■ GIVEN PASSAGE ■
============

In known hand-operated tools of this type the supporting tubular member of the tubular grip is made of steel or aluminium with a smooth surface. In order that the tool can be held securely this metal tube is given a coating of rubber or flexible plastic and is ribbed. However, ribbing of this type allows adequately secure handling of the tool only while the rubber coating is securely bonded to the steel tube and undamaged. Rubber is not resistant to ageing and tends in particular to become brittle at extreme temperatures whereby the secure hold on the metal tube is lost. In addition, the coating can be easily damaged or destroyed by mechanical forces making it impossible to continue to hold the tool securely.
It is therefore an object of the present invention to ensure a permanent secure handling of the tool with the tubular grip.
The hand-operated tool according to the present invention is primarily characterized by:
a casing containing a motor for driving a tool member of the tool;
a metallic tubular grip with a tube wall connected to the casing;
the tube wall of the tubular grip having a profiled outer mantle surface made by deforming the tube wall;
the profiled outer mantle surface having raised sections and indentations extending in the longitudinal direction of the tubular grip.

============

■ DATASET ■
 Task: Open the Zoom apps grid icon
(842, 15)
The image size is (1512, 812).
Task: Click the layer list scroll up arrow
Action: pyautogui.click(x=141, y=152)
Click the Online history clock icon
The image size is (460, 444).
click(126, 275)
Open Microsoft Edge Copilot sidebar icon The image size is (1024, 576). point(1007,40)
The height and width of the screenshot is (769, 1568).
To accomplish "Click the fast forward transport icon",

============

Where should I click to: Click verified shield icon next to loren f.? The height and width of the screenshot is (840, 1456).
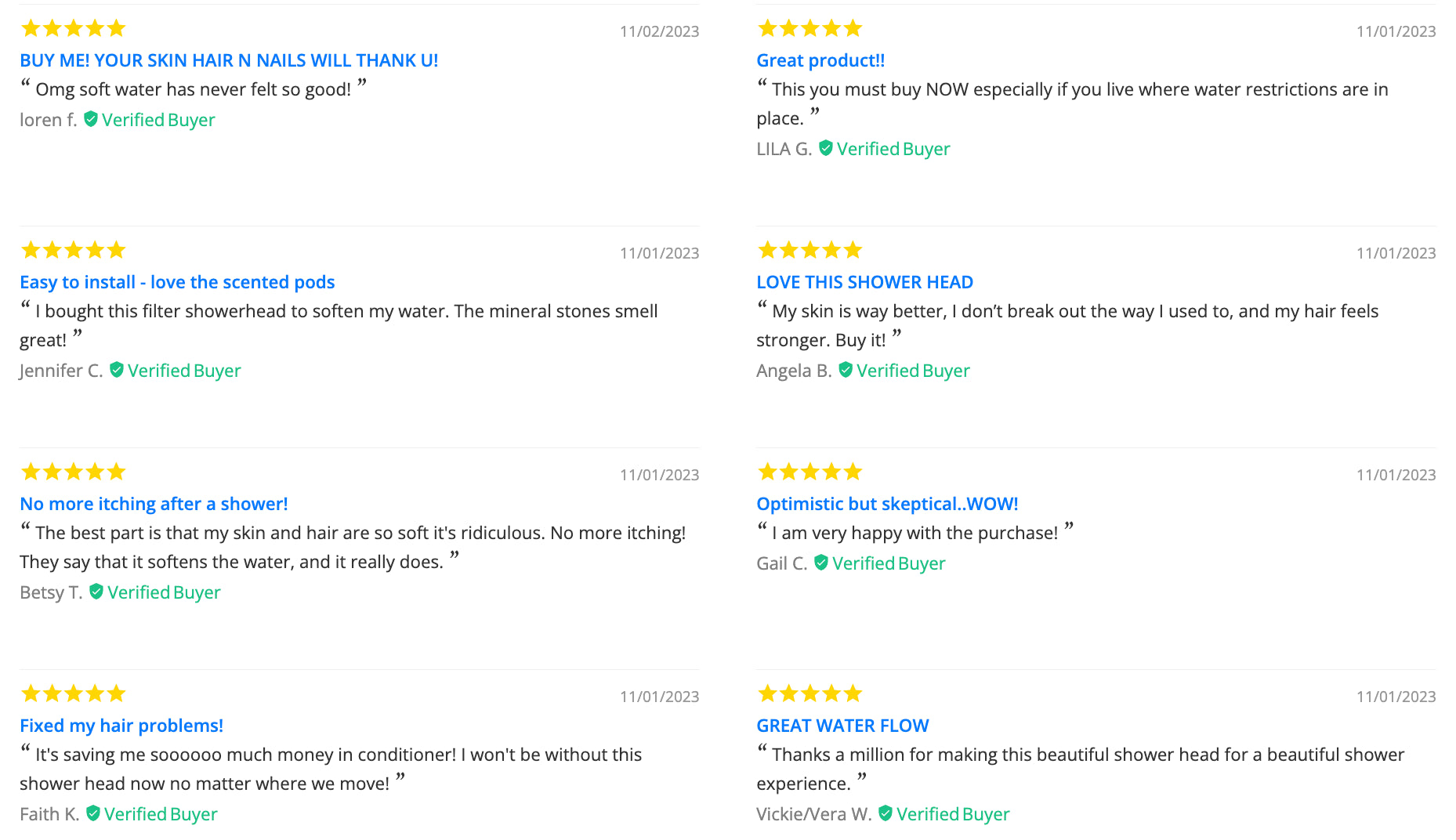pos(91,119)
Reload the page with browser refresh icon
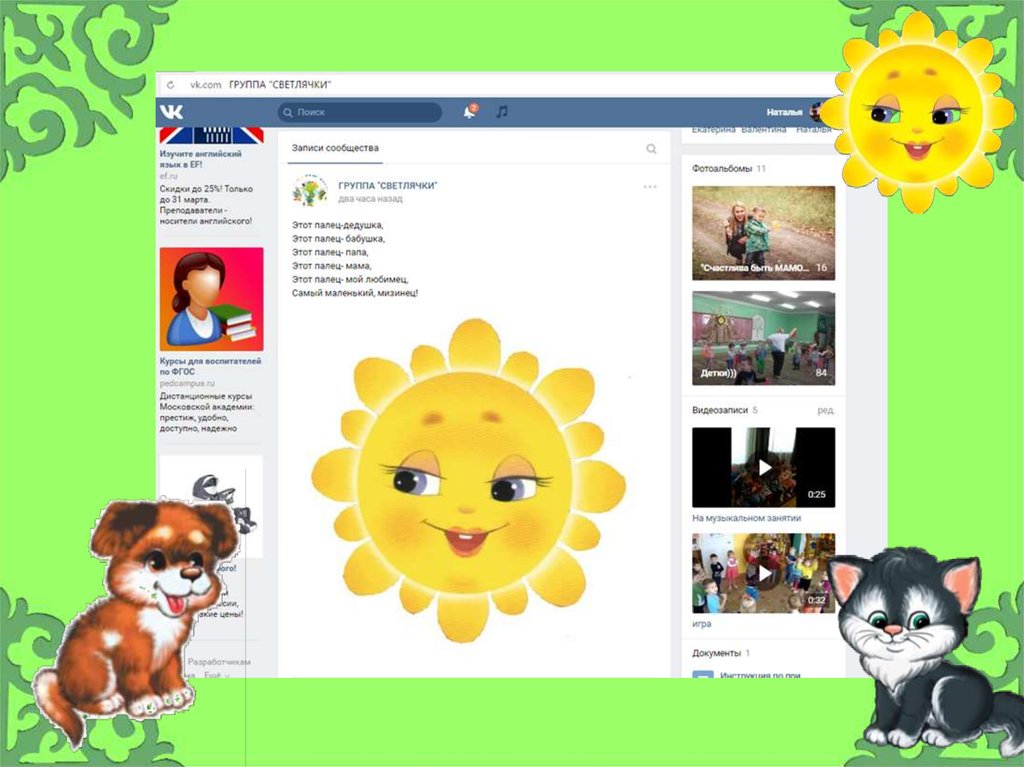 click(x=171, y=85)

============

■ REQUIRED TASK ■
List every feature that the passage on the hand-operated tool says primarily characterizes the tool of the present invention. None of the material is needed for this exercise.

■ RESULT ■
- A casing containing a motor for driving a tool member of the tool
- A metallic tubular grip with a tube wall connected to the casing
- A profiled outer mantle surface on the tube wall of the tubular grip, made by deforming the tube wall
- Raised sections and indentations on the profiled outer mantle surface, extending in the longitudinal direction of the tubular grip